Entries for locating words and elements:
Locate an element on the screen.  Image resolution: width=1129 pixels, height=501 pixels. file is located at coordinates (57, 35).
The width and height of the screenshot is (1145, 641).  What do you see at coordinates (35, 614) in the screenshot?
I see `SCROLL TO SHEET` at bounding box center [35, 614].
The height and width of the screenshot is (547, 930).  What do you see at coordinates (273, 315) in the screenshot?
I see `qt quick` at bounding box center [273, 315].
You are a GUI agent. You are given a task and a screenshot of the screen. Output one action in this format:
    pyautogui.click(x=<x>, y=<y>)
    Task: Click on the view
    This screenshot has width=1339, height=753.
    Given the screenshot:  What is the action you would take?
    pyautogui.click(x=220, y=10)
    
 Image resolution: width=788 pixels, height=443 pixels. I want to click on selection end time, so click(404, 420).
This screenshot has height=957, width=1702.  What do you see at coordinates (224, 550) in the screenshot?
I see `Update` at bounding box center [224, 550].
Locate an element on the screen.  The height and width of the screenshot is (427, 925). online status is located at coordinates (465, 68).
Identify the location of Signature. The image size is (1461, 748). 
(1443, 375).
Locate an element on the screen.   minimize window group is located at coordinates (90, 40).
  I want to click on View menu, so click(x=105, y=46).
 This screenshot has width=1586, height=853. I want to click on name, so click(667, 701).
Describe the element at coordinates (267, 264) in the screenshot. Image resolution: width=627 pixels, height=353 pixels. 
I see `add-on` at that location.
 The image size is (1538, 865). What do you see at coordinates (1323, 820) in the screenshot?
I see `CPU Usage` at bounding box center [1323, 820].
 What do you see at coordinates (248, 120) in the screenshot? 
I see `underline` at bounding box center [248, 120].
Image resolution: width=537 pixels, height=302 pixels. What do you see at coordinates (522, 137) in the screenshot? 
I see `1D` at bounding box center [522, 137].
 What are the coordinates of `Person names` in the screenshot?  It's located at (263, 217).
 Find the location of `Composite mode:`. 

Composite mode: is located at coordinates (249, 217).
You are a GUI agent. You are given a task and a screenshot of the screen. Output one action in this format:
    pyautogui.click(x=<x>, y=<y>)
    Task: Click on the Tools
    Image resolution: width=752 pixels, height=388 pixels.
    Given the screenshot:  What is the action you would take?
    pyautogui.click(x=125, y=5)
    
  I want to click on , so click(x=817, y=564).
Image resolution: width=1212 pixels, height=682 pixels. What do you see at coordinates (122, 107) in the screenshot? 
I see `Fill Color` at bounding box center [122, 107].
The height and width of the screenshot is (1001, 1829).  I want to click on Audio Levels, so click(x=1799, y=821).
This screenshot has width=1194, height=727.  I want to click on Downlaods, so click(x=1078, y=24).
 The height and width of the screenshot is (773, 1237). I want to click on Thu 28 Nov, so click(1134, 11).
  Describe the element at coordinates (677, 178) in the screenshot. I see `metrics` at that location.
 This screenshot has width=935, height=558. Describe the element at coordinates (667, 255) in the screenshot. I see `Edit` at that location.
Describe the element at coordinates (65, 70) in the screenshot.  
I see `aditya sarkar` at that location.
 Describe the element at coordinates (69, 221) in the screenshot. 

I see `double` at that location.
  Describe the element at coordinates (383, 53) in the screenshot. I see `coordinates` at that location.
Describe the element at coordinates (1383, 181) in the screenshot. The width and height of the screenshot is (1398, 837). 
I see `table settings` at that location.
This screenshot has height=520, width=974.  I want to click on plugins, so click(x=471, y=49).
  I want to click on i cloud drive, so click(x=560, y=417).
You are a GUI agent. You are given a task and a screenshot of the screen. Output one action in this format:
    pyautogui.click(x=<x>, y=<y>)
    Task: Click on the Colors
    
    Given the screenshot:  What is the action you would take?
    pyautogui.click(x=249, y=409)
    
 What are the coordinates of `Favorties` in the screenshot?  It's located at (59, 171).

**Problem description:** Output the lines of the listing above from the line containing "What do you see at coordinates (248, 120)" through the line containing "I want to click on , so", inclusive, reproducing each one unchanged.

**Response below:**
 What do you see at coordinates (248, 120) in the screenshot? 
I see `underline` at bounding box center [248, 120].
Image resolution: width=537 pixels, height=302 pixels. What do you see at coordinates (522, 137) in the screenshot? 
I see `1D` at bounding box center [522, 137].
 What are the coordinates of `Person names` in the screenshot?  It's located at (263, 217).
 Find the location of `Composite mode:`. 

Composite mode: is located at coordinates (249, 217).
You are a GUI agent. You are given a task and a screenshot of the screen. Output one action in this format:
    pyautogui.click(x=<x>, y=<y>)
    Task: Click on the Tools
    Image resolution: width=752 pixels, height=388 pixels.
    Given the screenshot:  What is the action you would take?
    pyautogui.click(x=125, y=5)
    
  I want to click on , so click(x=817, y=564).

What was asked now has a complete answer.